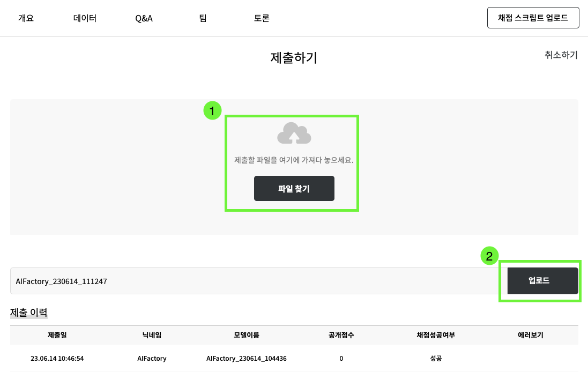Image resolution: width=588 pixels, height=372 pixels.
Task: Switch to the 데이터 tab
Action: pos(85,18)
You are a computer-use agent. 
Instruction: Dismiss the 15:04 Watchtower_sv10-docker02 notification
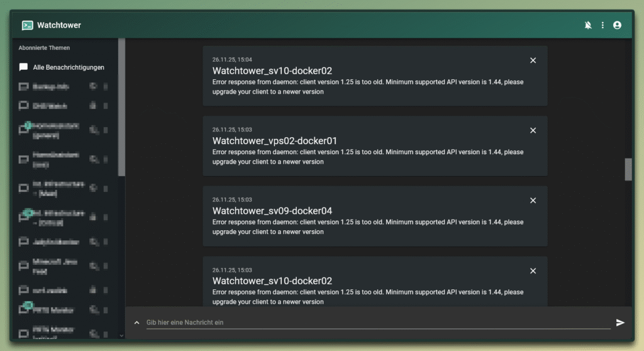click(x=533, y=60)
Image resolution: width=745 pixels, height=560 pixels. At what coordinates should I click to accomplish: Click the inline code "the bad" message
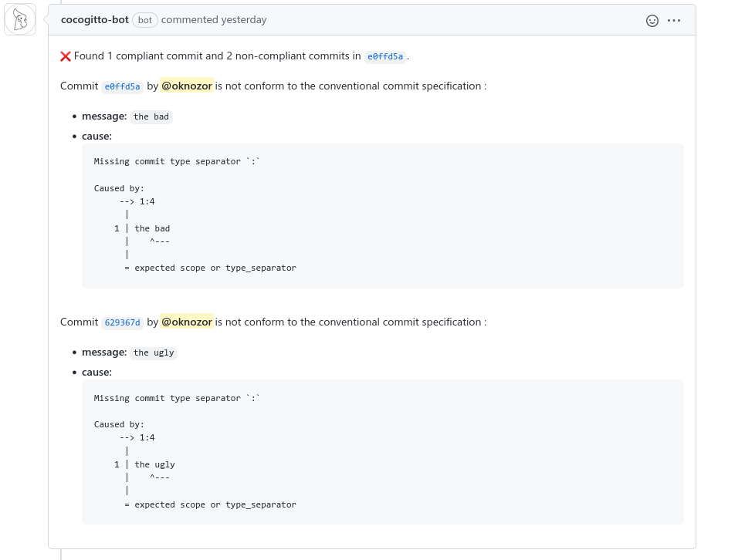click(151, 116)
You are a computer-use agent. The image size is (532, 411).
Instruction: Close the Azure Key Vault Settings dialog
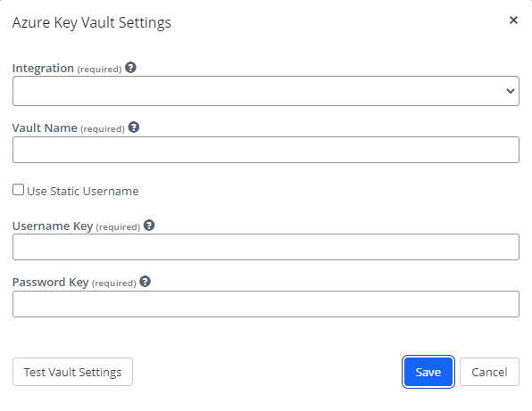click(x=513, y=20)
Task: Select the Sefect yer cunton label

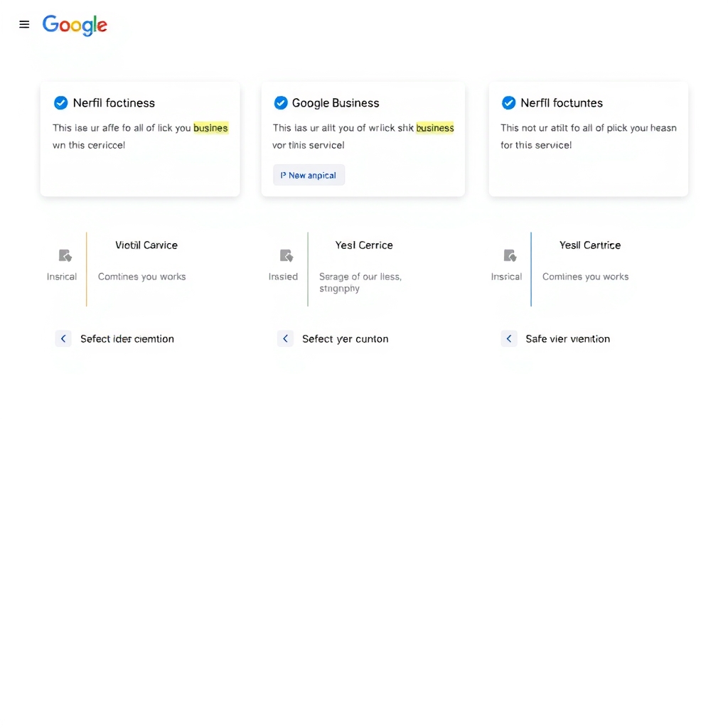Action: (345, 339)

**PROBLEM TO SOLVE**
With pictures omitted, restate exactly every line from the one containing "Instruction: Close the" through the last line of the material, inclusive.

**YOUR SOLUTION**
Instruction: Close the Azure Key Vault Settings dialog
click(x=513, y=20)
Task: Select the Sefect yer cunton label

Action: (345, 339)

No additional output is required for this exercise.